Madencimiz, küflü gaz maskesini denedi diye 400 Lira ceza yer! Zulme sesini yükselten, “bu maden bu üretimi taşıyamaz” diyen emekçi, çavuşundan amirine, oradan parti teşkilatına kadar hizaya çekilir.
Bakanlar, Sadece Baktı.

Tüm uğraş, varsa yoksa, prim kapmak için yarışmak, bir araba daha kömür çıkarmak içindir! Madencimiz, hergün “bir sabah işten çıkarılacağım” korkusuyla, çekilmiş banka kredisinin hesabıyla, gece gündüz mesaiye devam etmiştir. Sorumlu “bakanlar” ise, tüm bu sömürüye,adı üstünde, sadece “bakmıştır” ..!

Soma’da “felaket yaklaşıyor” diyerek uyarmıştık… Araştırma önergesiyle Soma’daki madencilik sorununa, denetim ve çalışma şartlarına dikkat çektik, çoğunuz sustunuz!
“İşçilerin ek mesaileri açıkça sömürüye vardı”, dedik. İnsanı yok sayan rekabeti körü körüne sürdürmek uğruna durdunuz! Madenlerde “hak edişleri”, kıdemi ödenmeyen, toplu sözleşmeden usulsüzce çıkarılan, başka madenlere sigortasız, günübirlik sürülen madenciler var,” dedik ama ilgilenmediniz.

Sömürüyü katlayan, denetimi sıfırlayan, işçi sağlığını, güvenliğini “eften püften” sayanların, tüm sorumluluğu şirkete yükleme mesaisinin toplumumuzda hiçbir karşılığı olmayacaktır, olmamalıdır!

“İş cinayeti bir zincirdir”

Kazayı öngöremezsiniz, birden gerçekleşir, ama cinayetler, güvenlik tedbirleri alınmadan, ahbap çavuş ticari ilişkilerine yaslanarak “ben geliyorum” der… Madenlerde ruhsat işlerini kendine bağlayan Başbakan’ın tercihlerinden başlar; ihalelerin, sözleşmelerin içeriğine, kimlerin kayırıldığına uzanır. Denetimlerin kimler tarafından, nasıl yapıldığına, sendika duruşuna, eski taşeron ağlarına, iş güvenliğine bağlanır.
İş cinayetlerine sınırsız özelleştirmeyle, emek sömüren taşeronlaşmayla ve eksik denetimlerin yarattığı büyük yıkımlarla ortam hazırlayan devlet yöneticileri, acımızın asıl sorumlusudur. Sizin, bu yükü medya eliyle hükümet üstünden atmaya, tek başına şirketin üzerine yıkmaya gücünüz yetmeyecek!

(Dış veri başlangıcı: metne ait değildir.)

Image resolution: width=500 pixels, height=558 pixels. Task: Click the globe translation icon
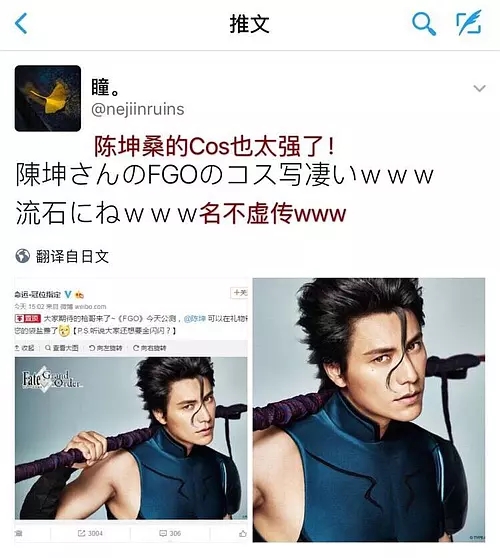coord(22,256)

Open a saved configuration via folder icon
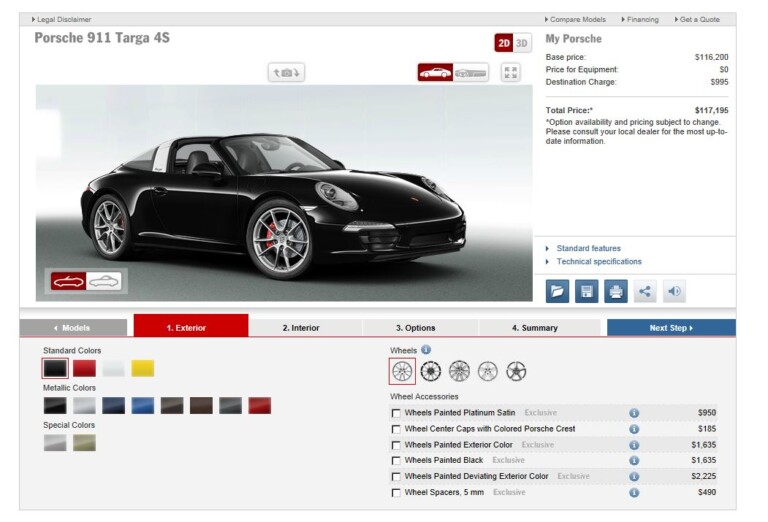(557, 292)
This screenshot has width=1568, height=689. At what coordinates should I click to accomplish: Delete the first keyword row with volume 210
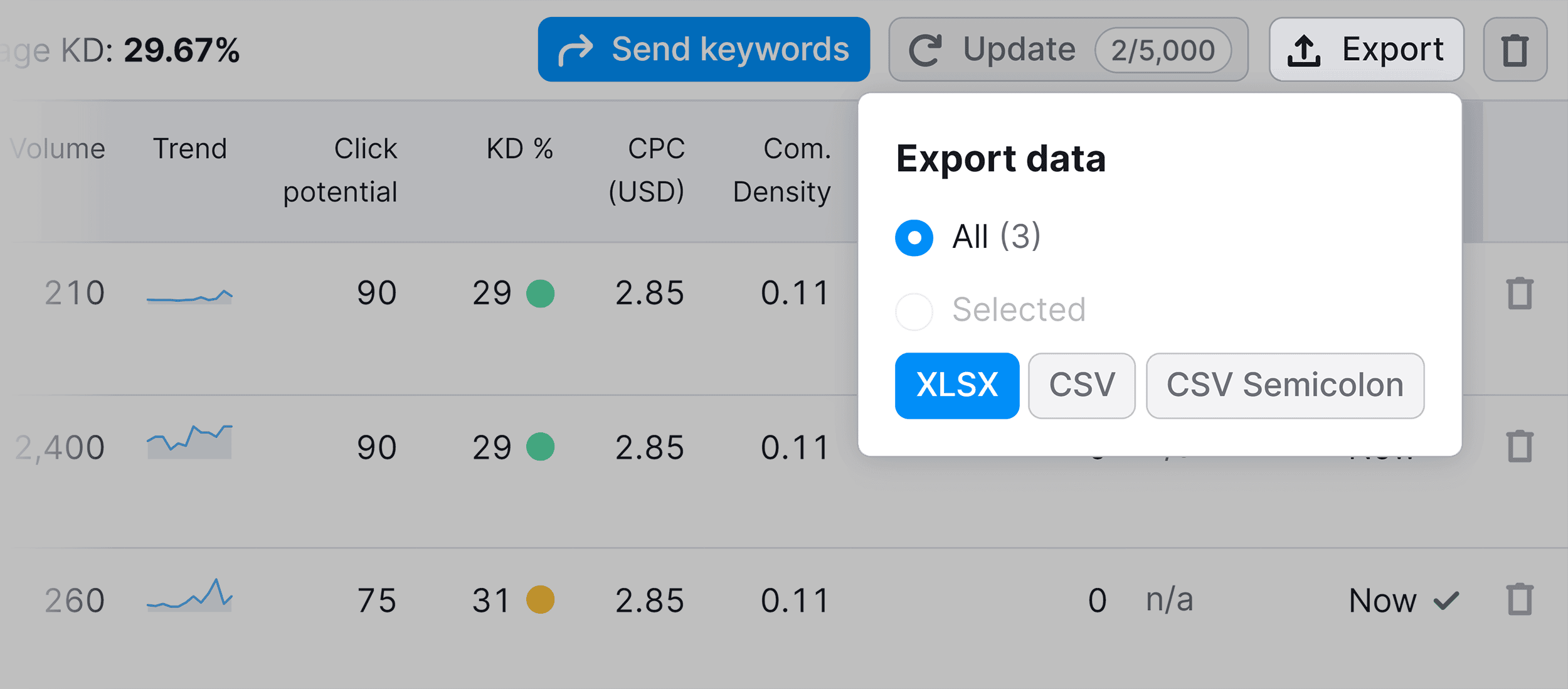point(1520,293)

“Çok açık bir gerçek var…”

Biz, işçi hakları, güvenceli çalışmaya çözüm getirdikçe hükümet susmakta, hatta ölüm geliri ve aylığı, cenaze yardımı gibi kanunda zaten olan ödemeleri, işçi ailesinin haklarını bir lütuf gibi aktarmaktadır.
Oysa bizim, prim gün sayısı yetmeyen, sigorta sorunları yaşayan, 2008 öncesine göre yaşlılık ve ölüm aylıkları oldukça düşen ailelerimizin sorununu çözecek tüm tekliflerimiz hazırdır…

Biz, “adalet” istiyoruz…

Biz, bir hiç uğruna yetim ve eşsiz bırakılan, evlatsız konan ana babaların, ekmeksiz bırakılan emekçilerin, yarınını kara kara düşünen tertemiz yüzlü gelinlerin hakkını arıyoruz!
Sorumsuzluğuyla faciaya göz yuman bu Bakanların hala koltuğunda oturması, Meclisin utancıdır.